The widely reported case concerning Mr Platt involved his decision to take his child out of school during term time to attend a family holiday in the United States. The absence did not involve exceptional circumstances and was not authorised. Mr Platt was advised by the headteacher that a fixed penalty notice would be issued if the child was taken out of school. The holiday proceeded and Mr Platt was issued with a £60 penalty notice which he refused to pay. The deadline for payment lapsed and the penalty doubled to £120.
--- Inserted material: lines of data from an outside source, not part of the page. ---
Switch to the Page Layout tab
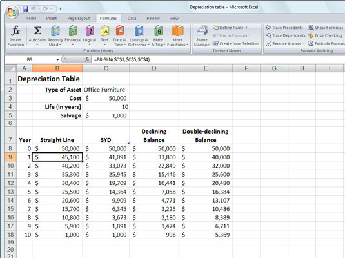 click(x=79, y=19)
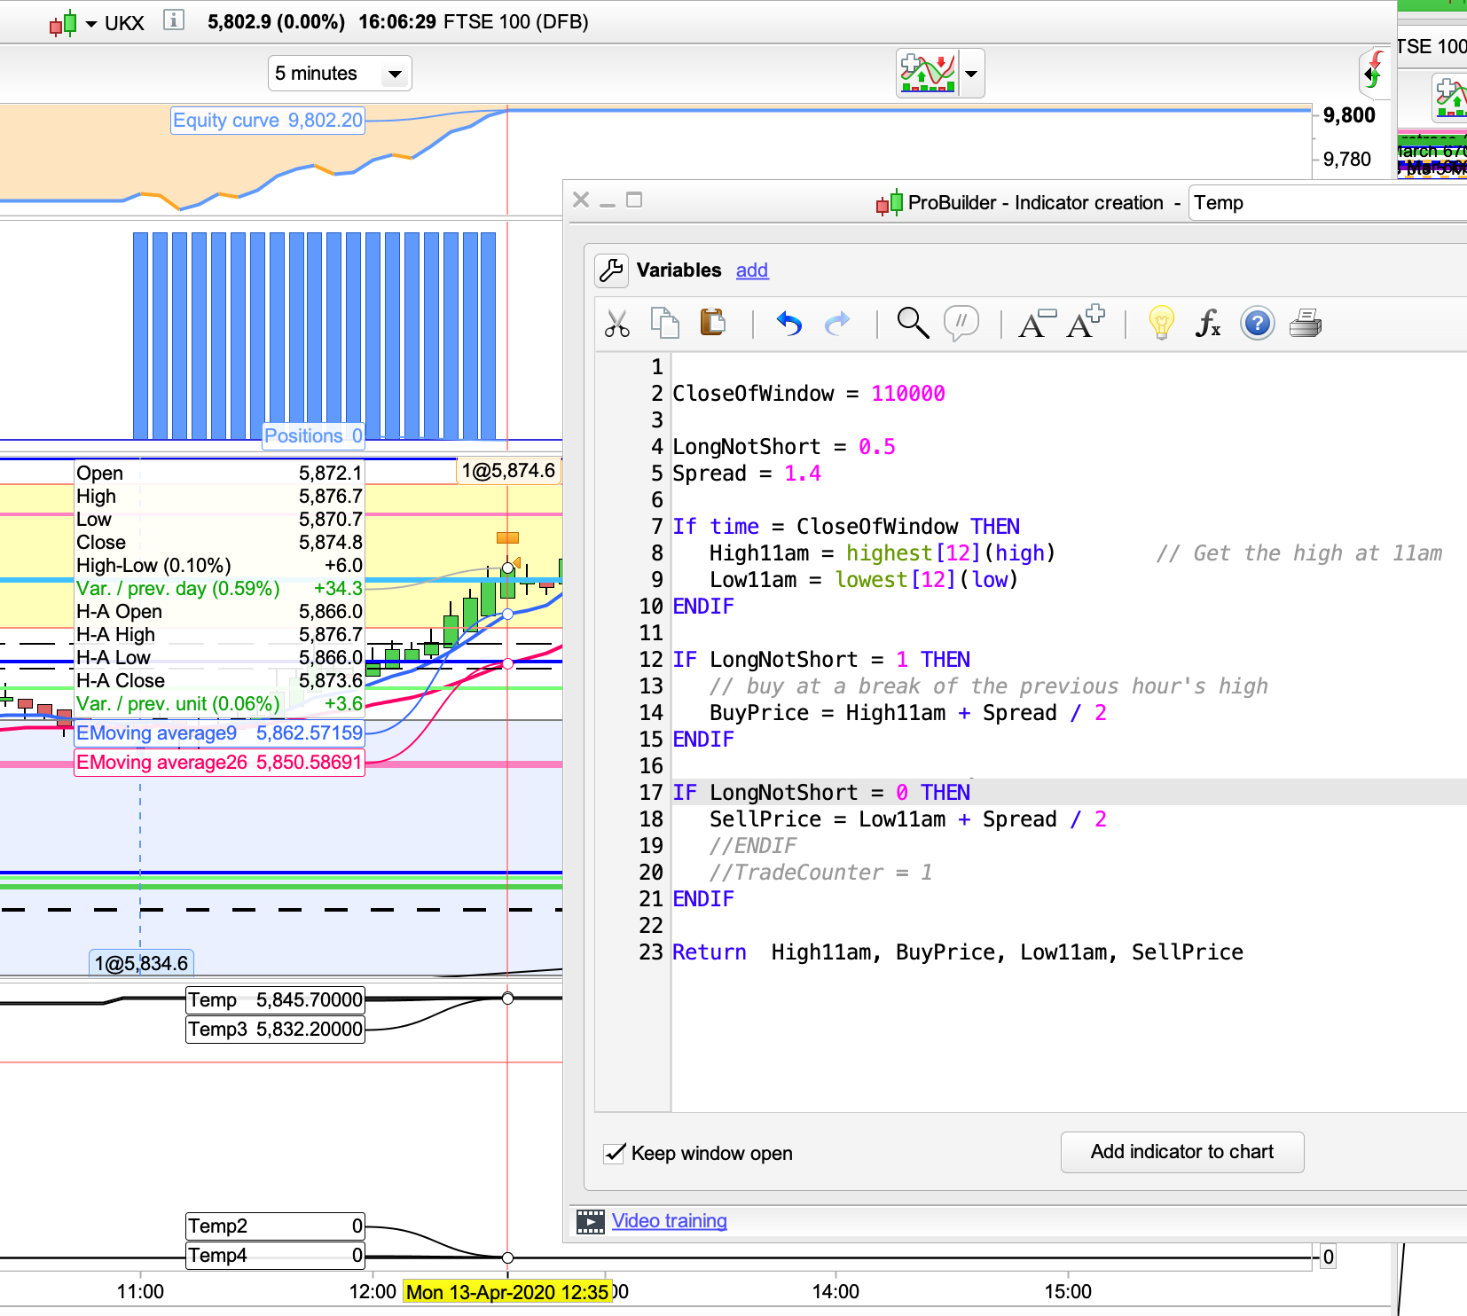Click the add variables link

click(x=751, y=270)
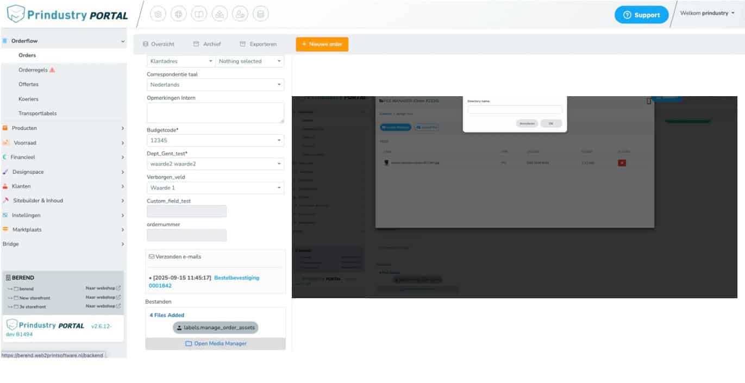This screenshot has width=745, height=383.
Task: Click the Nieuwe order button
Action: click(x=322, y=44)
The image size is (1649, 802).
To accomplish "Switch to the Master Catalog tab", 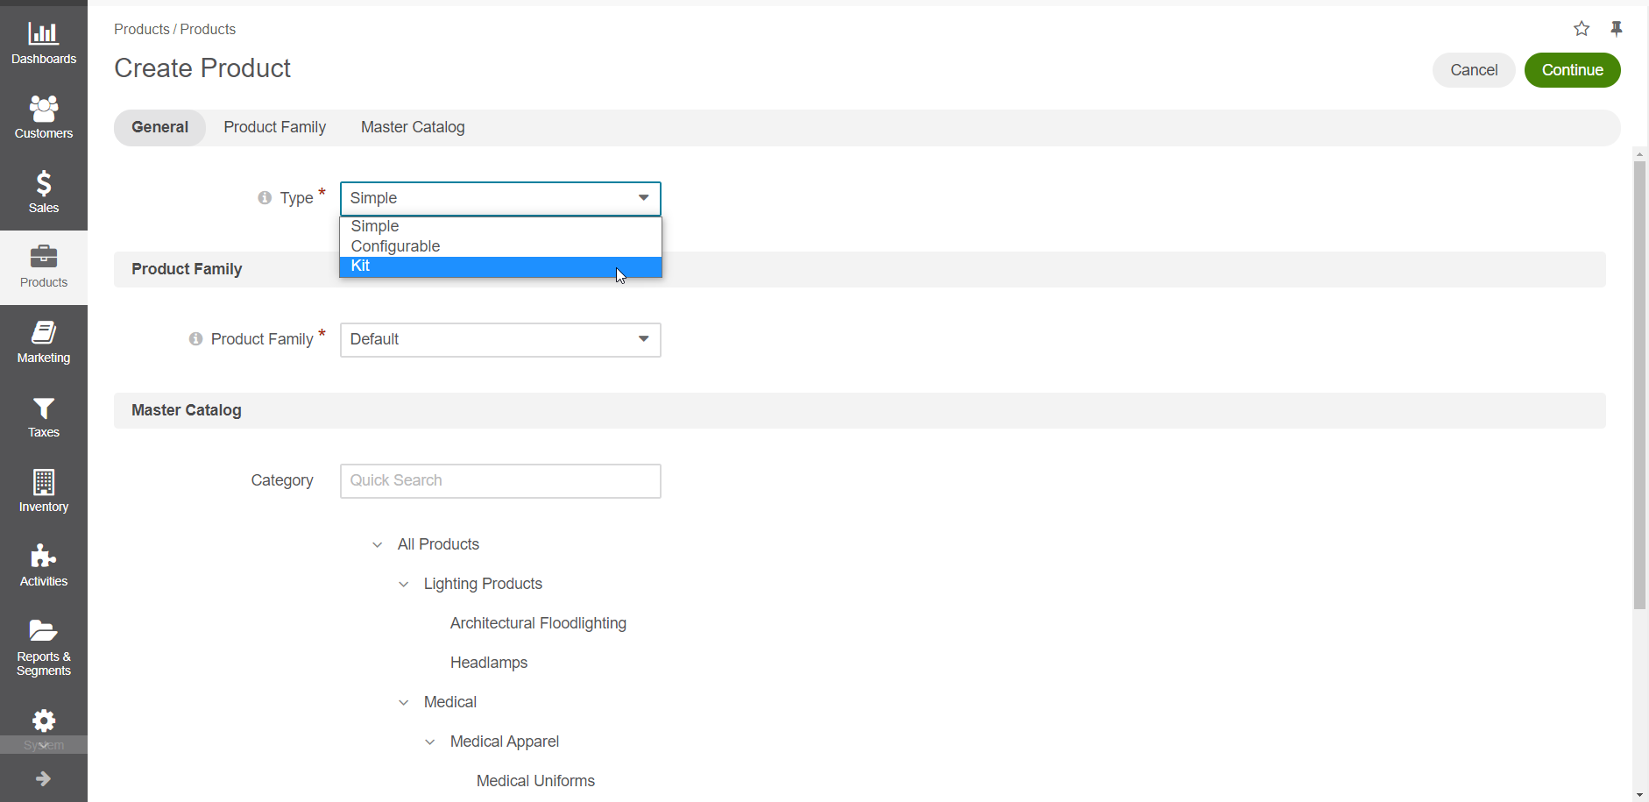I will (x=413, y=128).

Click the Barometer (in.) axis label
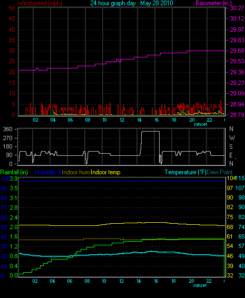tap(213, 3)
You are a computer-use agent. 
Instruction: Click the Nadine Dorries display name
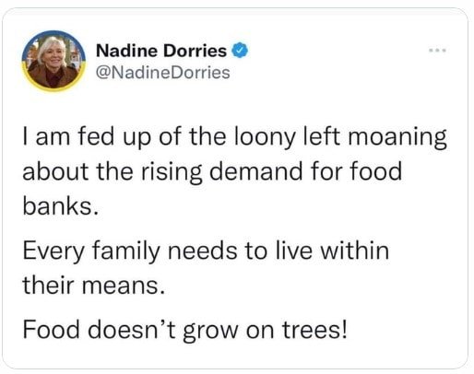pos(161,51)
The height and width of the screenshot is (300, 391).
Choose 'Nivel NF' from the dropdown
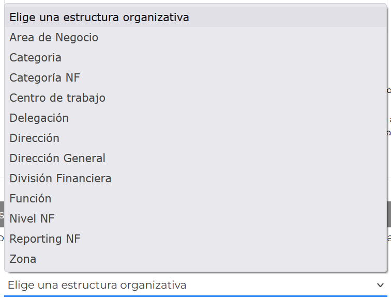196,218
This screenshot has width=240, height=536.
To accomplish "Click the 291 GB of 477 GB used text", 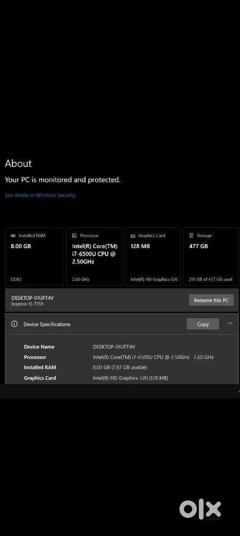I will (x=211, y=279).
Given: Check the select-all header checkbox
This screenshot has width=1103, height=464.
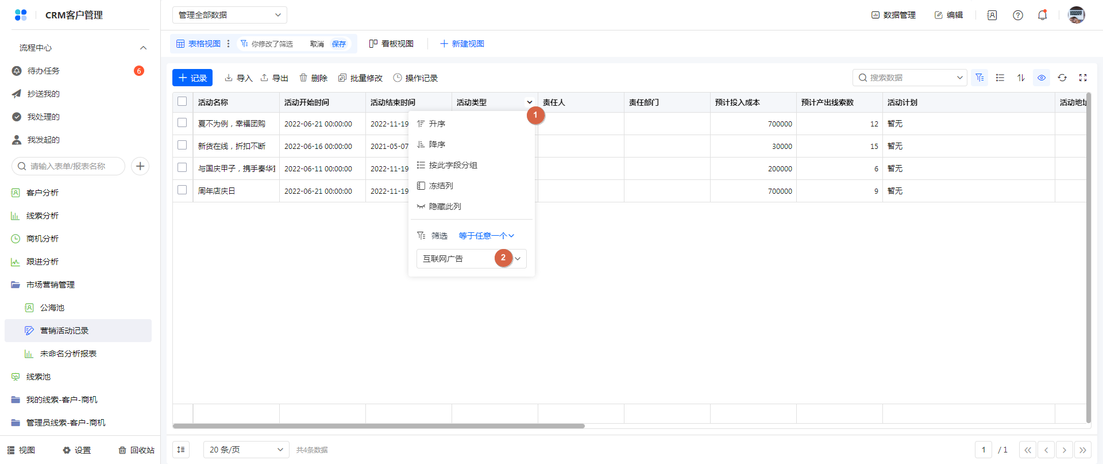Looking at the screenshot, I should (x=182, y=102).
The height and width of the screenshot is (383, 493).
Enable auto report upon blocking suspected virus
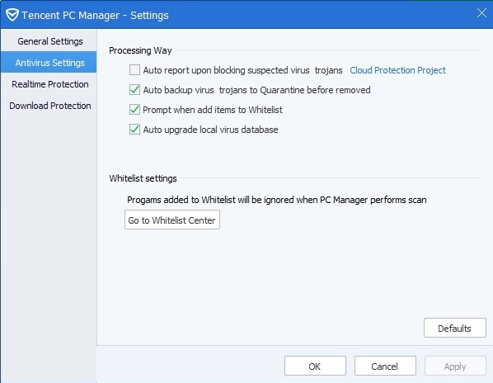(134, 70)
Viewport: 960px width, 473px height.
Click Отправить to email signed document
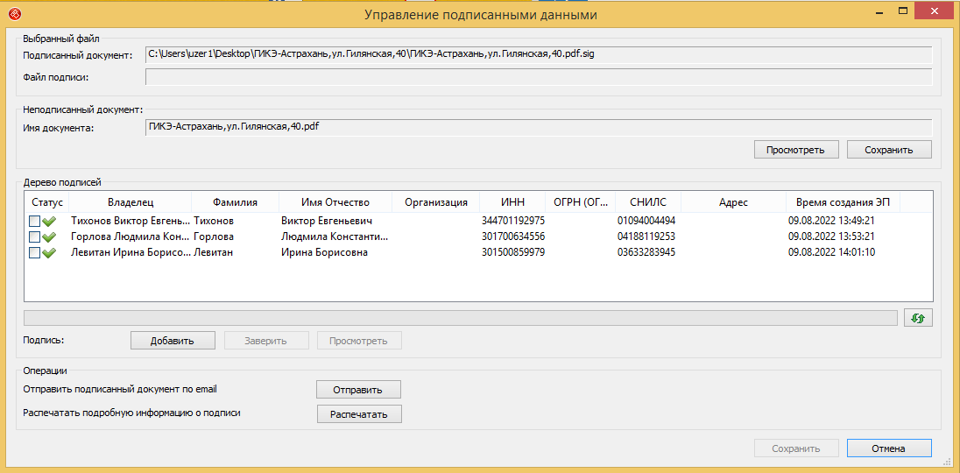[359, 390]
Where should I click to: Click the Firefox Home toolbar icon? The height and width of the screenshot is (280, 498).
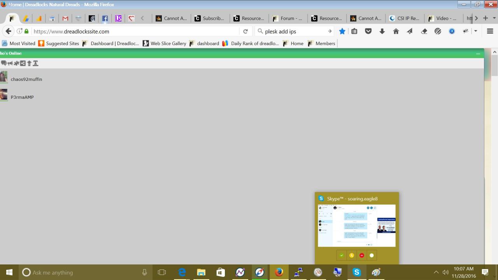(x=396, y=32)
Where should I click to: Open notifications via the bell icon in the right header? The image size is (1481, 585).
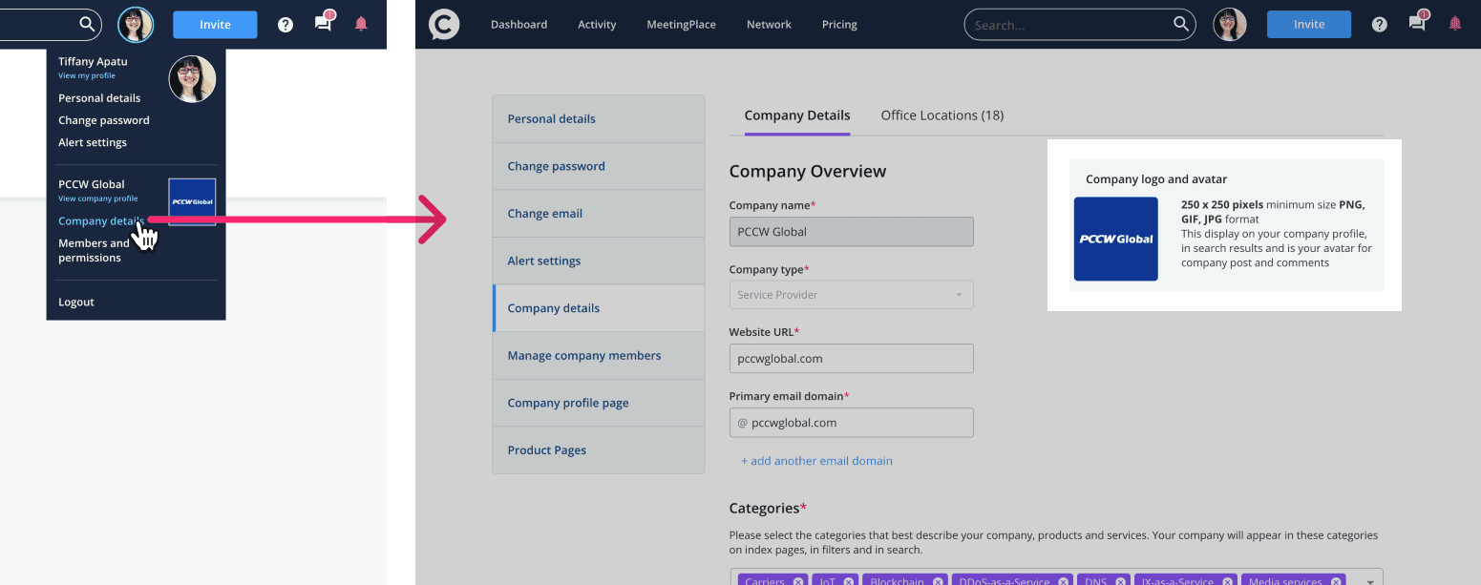point(1454,25)
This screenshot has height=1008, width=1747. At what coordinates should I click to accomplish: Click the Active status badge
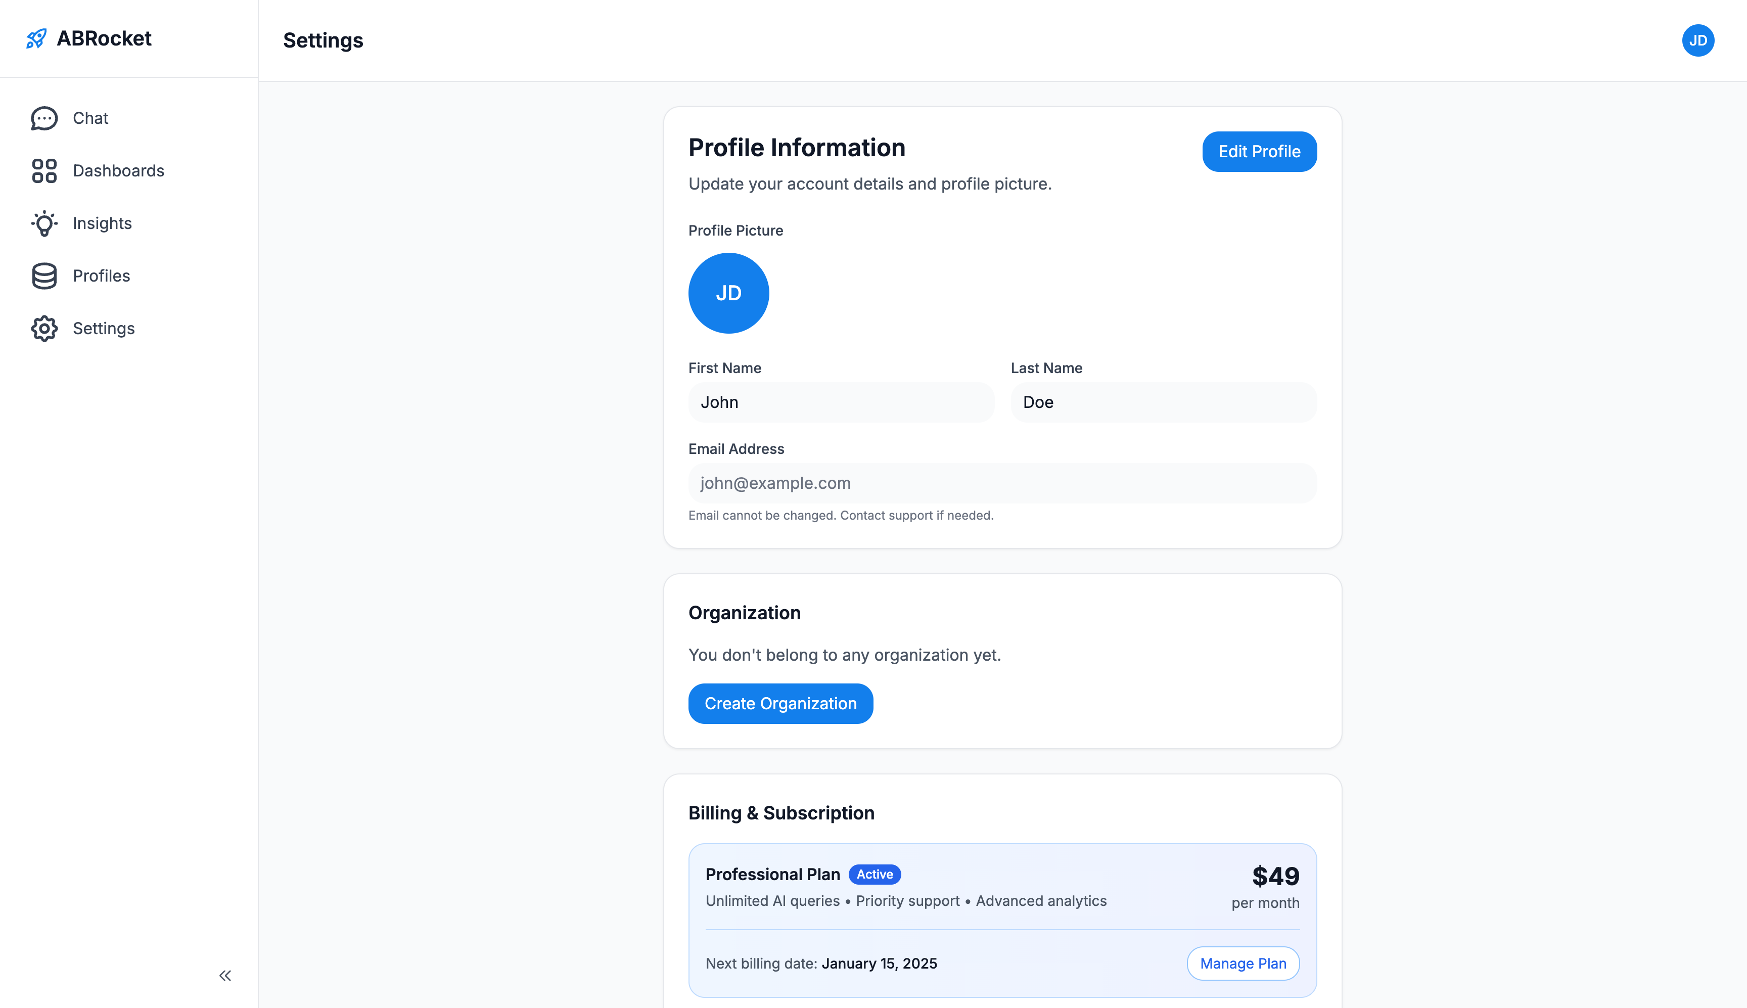coord(874,874)
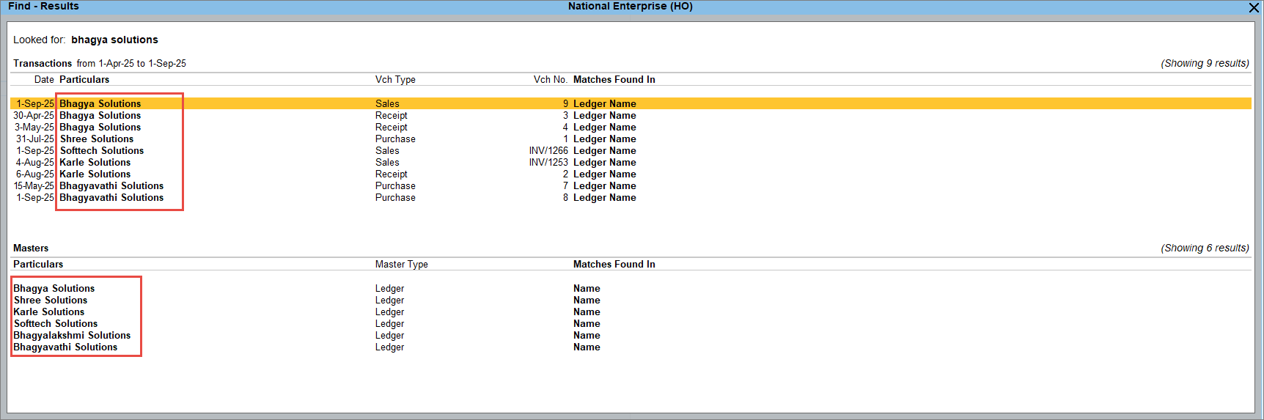Select Bhagyavathi Solutions Purchase voucher number 8
1264x420 pixels.
click(111, 198)
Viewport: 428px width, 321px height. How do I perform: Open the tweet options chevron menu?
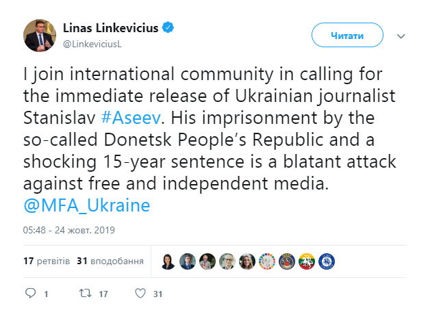pos(401,34)
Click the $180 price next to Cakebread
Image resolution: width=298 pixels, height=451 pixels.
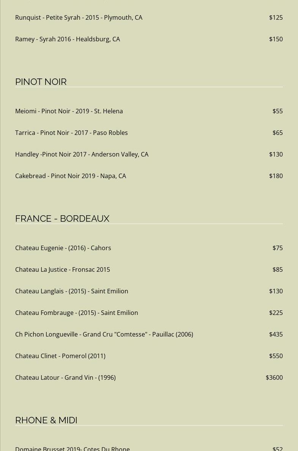point(276,176)
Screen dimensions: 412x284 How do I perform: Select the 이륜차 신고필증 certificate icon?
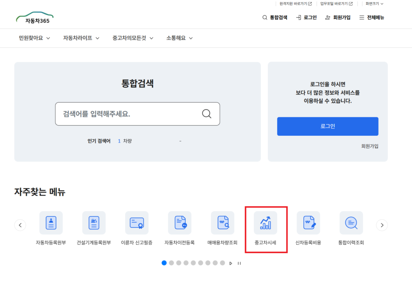point(137,223)
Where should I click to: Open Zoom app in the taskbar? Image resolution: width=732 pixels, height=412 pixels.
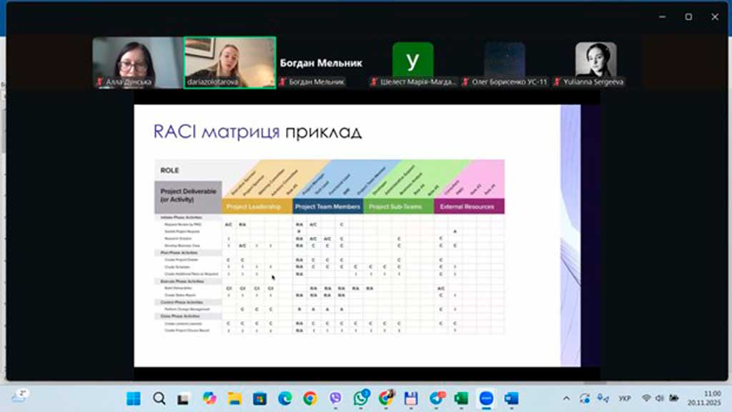[486, 398]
The local authority (LA) brought a prosecution in the Magistrates’ Court. At the conclusion of the prosecution case, Mr Platt submitted that there was no case to answer because his child had, in fact, attended school regularly. The Magistrates accepted Mr Platt’s submission and determined that Mr Platt had not failed to secure his child’s regular attendance at school. The LA appealed the decision, but the appeal was dismissed. The High Court held that the Magistrates had been entitled to consider attendance beyond the period of the unauthorised absence when considering if the child had attended school regularly.
The High Court’s decision has opened the door for parents and guardians to take term time holidays, and to challenge decisions of LAs and headteachers to issue fixed penalty notices against them for doing so. Whether attendance is regular is a matter of fact and degree. Headteachers are only entitled to authorise term time absences in exceptional circumstances (Education (Pupil Registration) (England) (Amendments) Regulations 2013 SI 2013/756). This remains the legal position. The Platt decision does force LAs and headteachers to consider carefully individual attendance records beyond a single unauthorised period to determine whether regular attendance of the child at school has been secured by the parent/guardian. If the cumulative attendance indicates that a child has had several unauthorised absences, in addition to the term time holiday, this should weigh more in favour of issuing a fixed term penalty notice. If, as in the case of Platt, the child had a good attendance record, LAs and headteachers should think twice before issuing a fixed penalty notice. The Magistrates’ Court will be bound to follow the High Court’s ruling.
The current position is not ideal and certainly not what the Government intended when it updated the law on term time absences. However, the report that the Council is seeking permission to appeal and that the secretary of state is going to pay the costs and will intervene as an interested party indicates that the secretary of state is not prepared to accept the uncertainty which schools will suffer as a result of the original decision. If permission is not grant, or if it is and the appeal fails, LAs may need to reconsider their codes of conduct which determine the triggers for issuing fixed penalty notices against parents/guardian and the Department for Education is likely to then consider issuing new regulations to restore the status quo.